Баранов Петр Леонидович
МГУ имени М. В. Ломоносова
Научный руководитель: д-р. иск., профессор О. С. Евангулова

Синтез традиционного московского зодчества с западноевропейской архитектурой эпохи барокко и классицизма (на примере построек К. И. Бланка)

Карл Иванович Бланк (1728‒1793) один из успешных архитекторов второй половины XVIII в., одаренный инженерными способностями, известный своим знанием европейских проектов, а также пристрастьем к использованию пышного декоративного убранства, что в дальнейшем стало его «визитной карточкой».
В 1760-е гг. Екатерина II самолично заказала ему строительство двух церквей: Кира и Иоанна на Солянке и Великомученицы Екатерины на Всполье, и самое большое здание того времени в Москве — Воспитательный дом. Впоследствии он стал не только главным архитектором гоф-интендантской конторы Москвы, но и выступал консультантом при строительстве усадьбы Шереметьева в Кусково.
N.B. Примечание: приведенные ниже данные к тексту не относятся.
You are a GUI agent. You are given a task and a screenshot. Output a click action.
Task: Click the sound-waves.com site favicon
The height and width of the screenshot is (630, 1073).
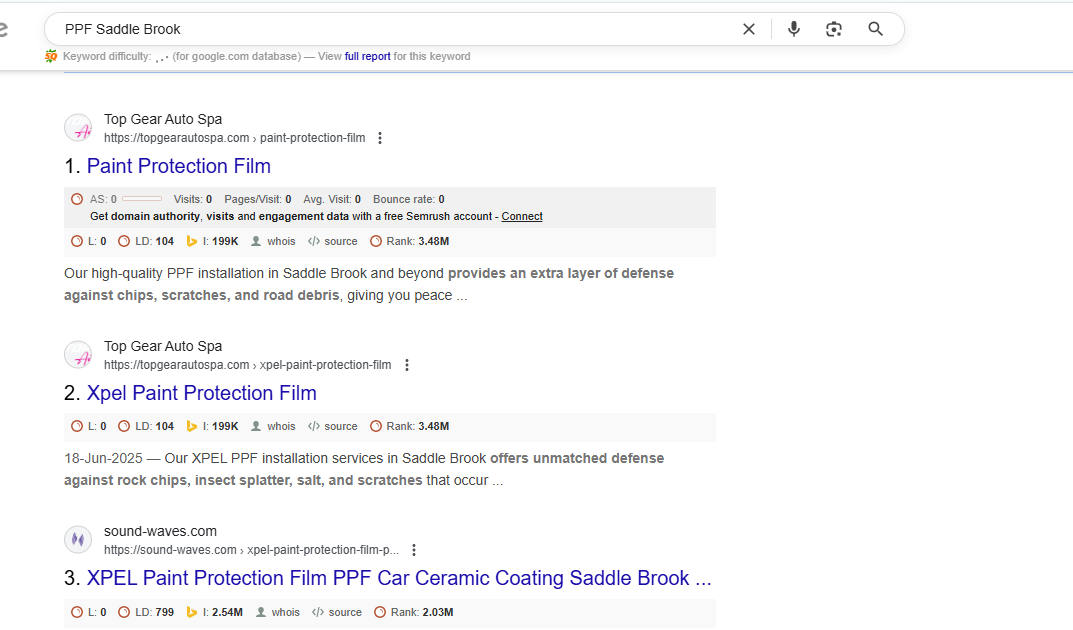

Возглавив в 1770-е гг. Экспедицию Кремлевского  строения, он был назначен следить за восстановлением Кремля после «нашествия Баженова», инженером купола Сената. Бланк также занимался строительством многочисленных дворцов в Москве, таких как: Екатерининский («Екатерининские казармы»), Головинский, Пречистенский и многие другие. Зодчий выстроил множество частных усадеб и усадебных церквей для знати: усадьба Вороново для Воронцовых, церковь в Киово-Спасском для Воронцовой, церковь в с. Дмитровское, церковь в с. Омофорово для помещика Дубровского и др. Его заказчиками на протяжении всей жизни были представители высшей аристократии: Воронцовы, Шереметьев, Румянцев, Апраксины, Бестужев-Рюмин, а также помещики и купцы.
Занимаясь различным строительством, как дворцов, усадеб, так и церковных построек архитектор не только приобрел свою собственную манеру, но и сильно эволюционировал. В постройках Карла Бланка нами прослеживается синтез приемов московского строительства XVII в. и европейского барокко, четче выявляется роль архитектора и его вклад в изменение Москвы во второй половине XVIII века.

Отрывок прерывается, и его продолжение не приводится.